El profesor asoma un enfoque:
«Es necesario para el sistema recordar porque es adaptativo y cuando intervenimos desde el punto de vista psiquiátrico decimos: está muy bien la biología y la especie humana, pero estoy hablando de este individuo, que puede hacer una vida normal y si hay que ayudarle a olvidar, se puede tratar, pero ayudarlo a olvidar en el sentido de que cuando recuerde ese evento no le produzca la misma sensación«.
Es decir, el recuerdo seguirá existiendo, pero no la sensación abrumadora y limitante al evocarlo.
«Lo vital es ayudar a que se reduzca esa ansiedad».
En el caso de los niños, existen importantes y esperanzadoras ventanas de acción y estrategias para ayudarlos en su desarrollo.
Una buena noticia es la impresionante plasticidad del cerebro, que le permite cambiar en respuesta al ambiente y las experiencias sociales.

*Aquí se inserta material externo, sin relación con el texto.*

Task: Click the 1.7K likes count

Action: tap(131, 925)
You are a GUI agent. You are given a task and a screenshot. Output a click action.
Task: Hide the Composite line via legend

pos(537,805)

«Los cambios en el cerebro que ocurren después de un trauma pueden mejorar con el tiempo. Esto es particularmente probable que suceda cuando los niños experimentan seguridad, estabilidad y apoyo», señala Katie McLaughlin, profesora de Psicología de la Universidad de Harvard, en el texto académico: How can trauma affect the brain.
Maletis dice que el TEPT ha sido llamado «la herida escondida», pero pese a su invisibilidad no se debe sufrir en silencio.